The U.S. bond market remained choppy during the quarter. The Bloomberg U.S. Aggregate Bond Index lost –3.23%, while a surprisingly resilient U.S. economy pushed the 10-year U.S. Treasury yield from 3.86% at the beginning of the quarter to 4.59% by quarter-end. In July, U.S. Federal Reserve raised rates by 25 basis points, bringing the Fed funds rate to a range of 5.25–5.50%. Rates were held steady at the September meeting, and Fed Chair Powell’s remarks maintained a hawkish tone as he reiterated the central bank’s strong commitment to returning inflation to its 2% target.
The U.S. economy has remained resilient as have corporate earnings, fueling the debate of a hard versus soft landing. We still believe there may be greater volatility to come given uncertainty over Fed rate policy through the end of the year; mixed business sentiment and slowing economic growth; and whether a recession will actually happen, and if so, the duration and depth. The real story has been the resilience of corporate earnings and rise in equity valuations as interest rates begin to normalize. Using price-to-earnings (P/E) ratio as a proxy, valuations for the S&P 500 Index ended 2022 well below 2019 levels. However, despite elevated rates and tightening financial conditions in the first half of the year, valuations have expanded modestly. P/E ratios are still below 2019 levels, and we believe earnings expectations are reasonable, but this could change as we enter 2024 depending on the state of the U.S. economy.

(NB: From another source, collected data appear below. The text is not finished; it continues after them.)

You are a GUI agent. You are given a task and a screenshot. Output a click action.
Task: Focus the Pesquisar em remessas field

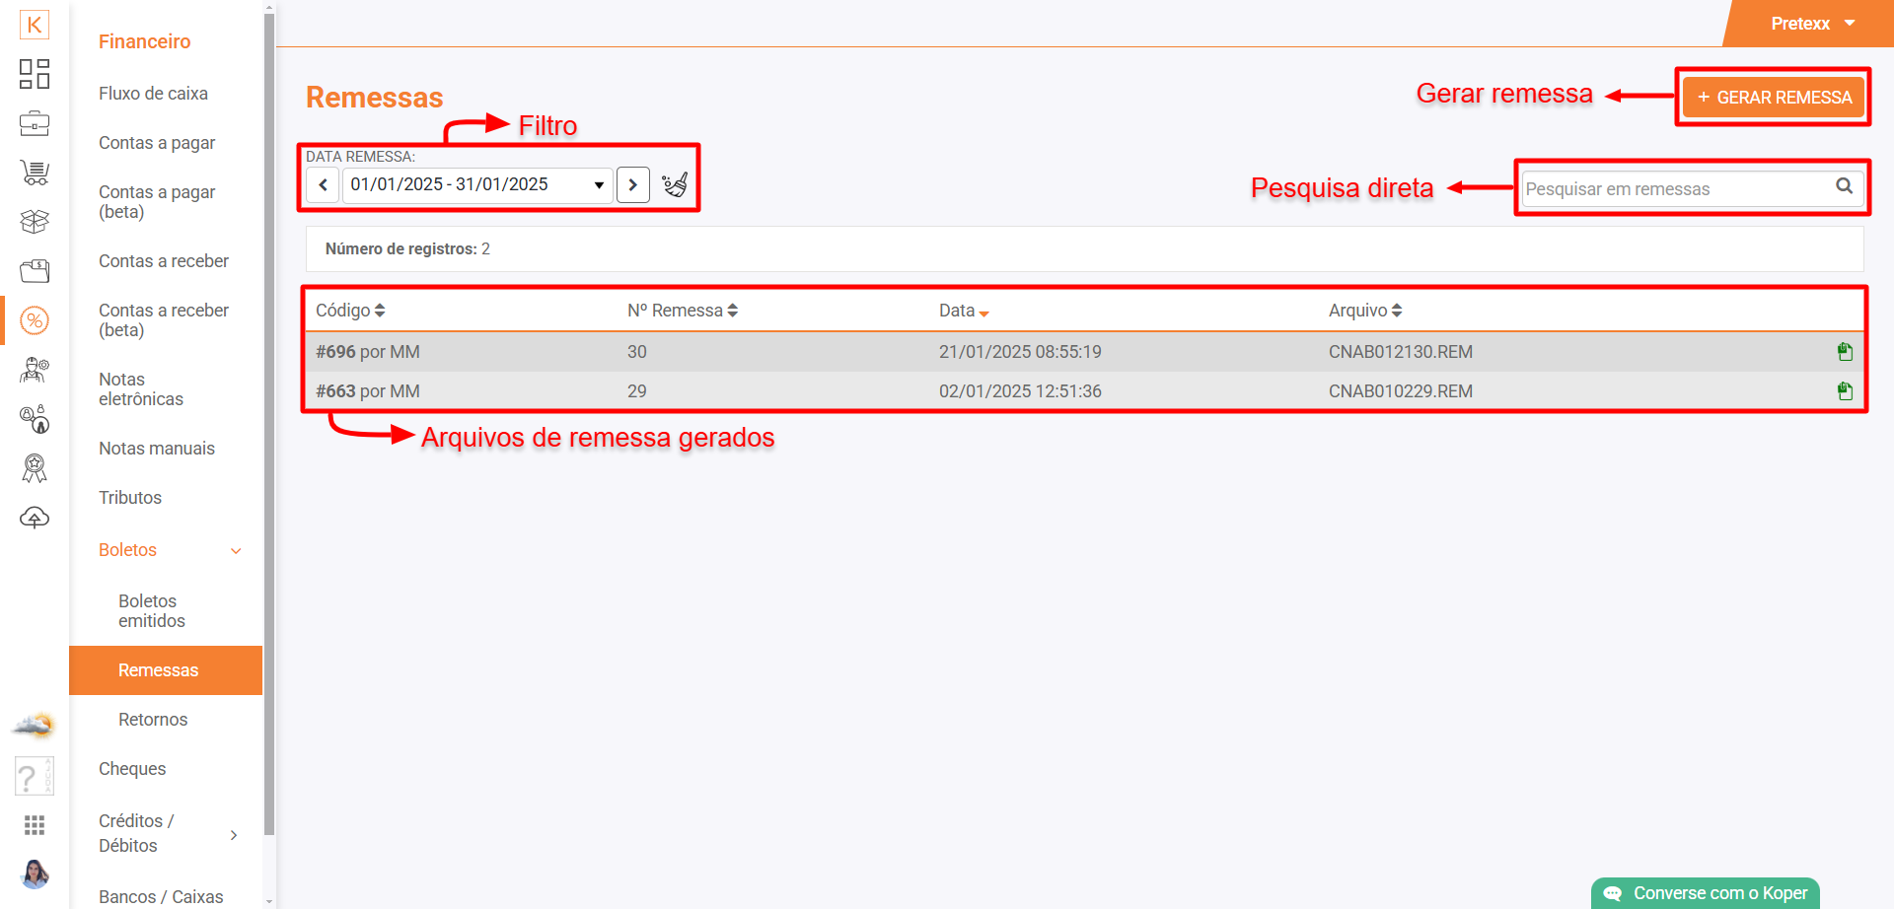tap(1676, 188)
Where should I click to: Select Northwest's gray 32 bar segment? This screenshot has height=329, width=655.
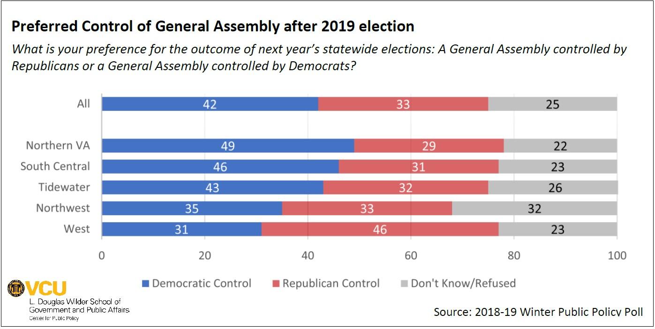pyautogui.click(x=535, y=208)
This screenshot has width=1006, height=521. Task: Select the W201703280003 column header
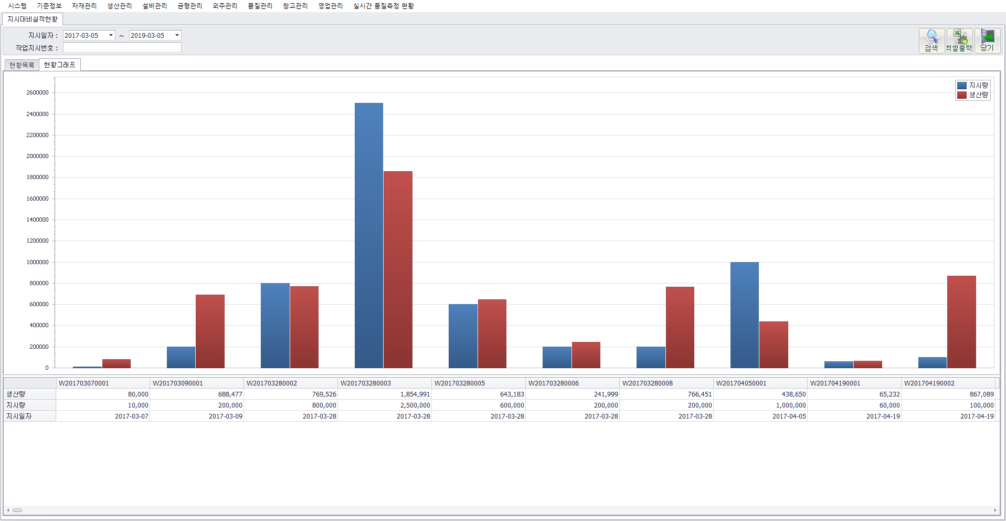(x=384, y=383)
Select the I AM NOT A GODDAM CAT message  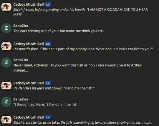(80, 12)
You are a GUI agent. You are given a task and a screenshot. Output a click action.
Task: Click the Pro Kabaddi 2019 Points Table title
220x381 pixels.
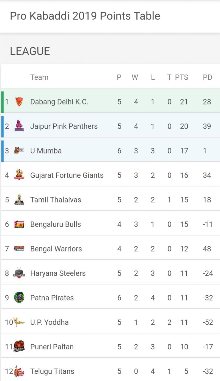[85, 16]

Over the reporting period, the underweight and stock selection in the information technology sector contributed the most to performance. Secondarily, selection in the health care sector contributed. At the individual stock level, underweight positions in Apple Inc. and Microsoft Corp. as well as the overweight position in Charter Communications, Inc. were among the key contributors.
By contrast, stock selection in the communication services sector and the underweight in energy detracted. Among the largest individual detractors for the period were the not owning Alphabet Inc., and overweight positions in Walgreens Boots Alliance, Inc. as well as RTX Corp.
As of the end of the reporting period, the Fund’s largest sector overweight was to the financials sector, while the largest sector underweight was information technology. Sector exposures are purely a function of the strategy’s rules-based investment discipline and are not actively managed.
Companies mentioned in this report – percentage of Fund investments, as of 09/30/23: Apple Inc. 0.92%, Microsoft Corp. 0.96%, Charter Communications, Inc. 1.23%, Alphabet Inc. 1.11%, Walgreens Boots Alliance, Inc. 0% and RTX Corp. 0.75% ; 0% indicates that the security is no longer in the Fund. Portfolio holdings are subject to daily change.